3 years ago | 7 min read


According to WebPageTest:

New API keys are not currently available for the public WebPageTest instance. There will be an option for API keys again in the near future.

Speed means nothing without a point of reference.

So you’re aware of how important page speed is to users and how web performance affects your business. You’ve read about establishing a page speed budget at your organization. And after running some Google Lighthouse audits in Chrome or plugging a couple of URLs into online tools like Webpagetest, Pingdom or Yellowlab.

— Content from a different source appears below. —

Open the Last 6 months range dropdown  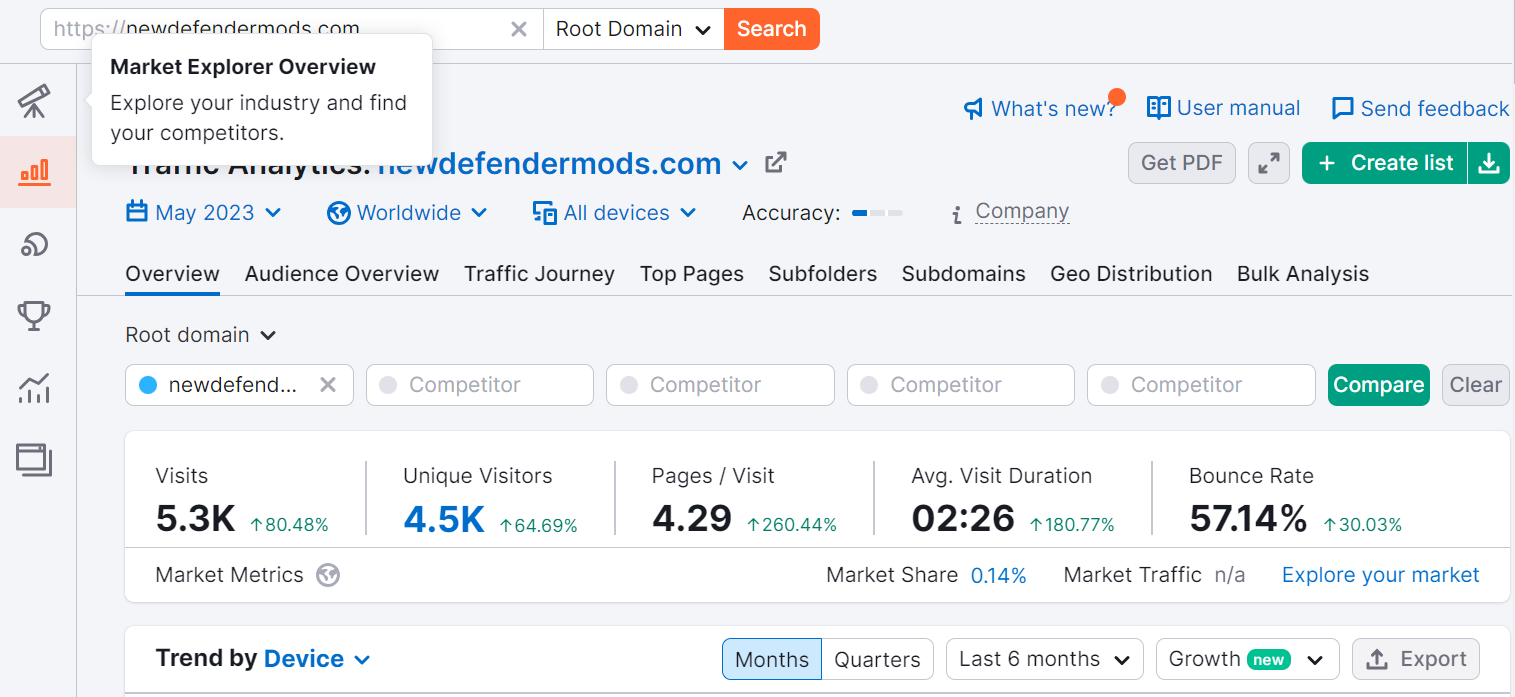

But now you want to test more pages, perhaps set some cookies, tweak testing conditions such as mobile emulation and network speed. Or you want to hone in on particular metrics such as Time to Interactive, First Meaningful Paint, Load Time or Bytes HTML/CSS/JS. And you want to automate the whole thing.

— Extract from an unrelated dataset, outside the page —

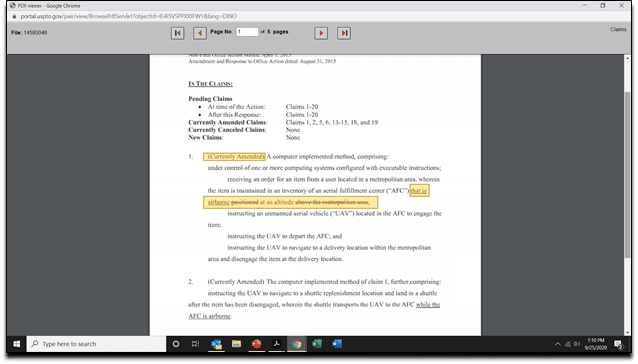Go to first page of PDF
Screen dimensions: 638x364
pyautogui.click(x=177, y=33)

You can turn to some excellent monitoring tools like Speedcurve — but you’ll have to fork out some big buck$$$.

Or you can also monitor smaller projects on your local machine for nix.

In this article, I’ll explain how I test and monitor webpage performance using Webpagetest, Google Lighthouse, InfluxDB and Grafana — fully flexibly and for free.

Grafana is perfect for displaying web perf metrics and even setting alerts

Warning: My solution is very hacky — my code is crying for a good refactoring. But it works.

TL;DR

Use this simple setup on your local machine to test webpage performance and monitor key metrics

  • Write a Node.js script that uses the Webpagetest API for running web performace tests
  • The Webpagetest API is flexible: You can set test parameters (e.g. network conditions, number of test runs), set cookies and download videos and keyframe screenshots of a page loading
  • Write specific web performance metrics to an InfluxDB database running on your local machine
  • Display your metrics in Grafana running on your local machine
  • Automate testing either with a bash script or a cron job

1. Get InfluxDB Up and Running

First off, install InfluxDB.

Then, in your terminal, if you enter influx with InfluxDB running, you should get the following output:

$ influx
Connected to http://localhost:8086 version v1.7.x
InfluxDB shell version: v1.7.x
Enter an InfluxQL query
>

Now create a new database webpagetest.

> create database webpagetest

2. Get a Webpagetest API key

Now get your free Webpagetest API key.

With it you can run 200 tests per day — which is more than enough for personal use and small projects.

3. Write a Node.js Script to Run a Webpagetest

You’ll need Node installed on your machine.

Create a document for your Node script and save it as webpagetest.js.

Declare Variables and Include Modules

First off, in webpagetest.js, declare a variable testURL for the URL to the page you want to test, and a variable pageName which you can use to name your test.

// Set the following variables for the page to be tested
let testURL = process.argv[2];
let pageName = process.argv[3];

Include modules and set a few variables for later. Insert your Webpagetest API key in the variable key.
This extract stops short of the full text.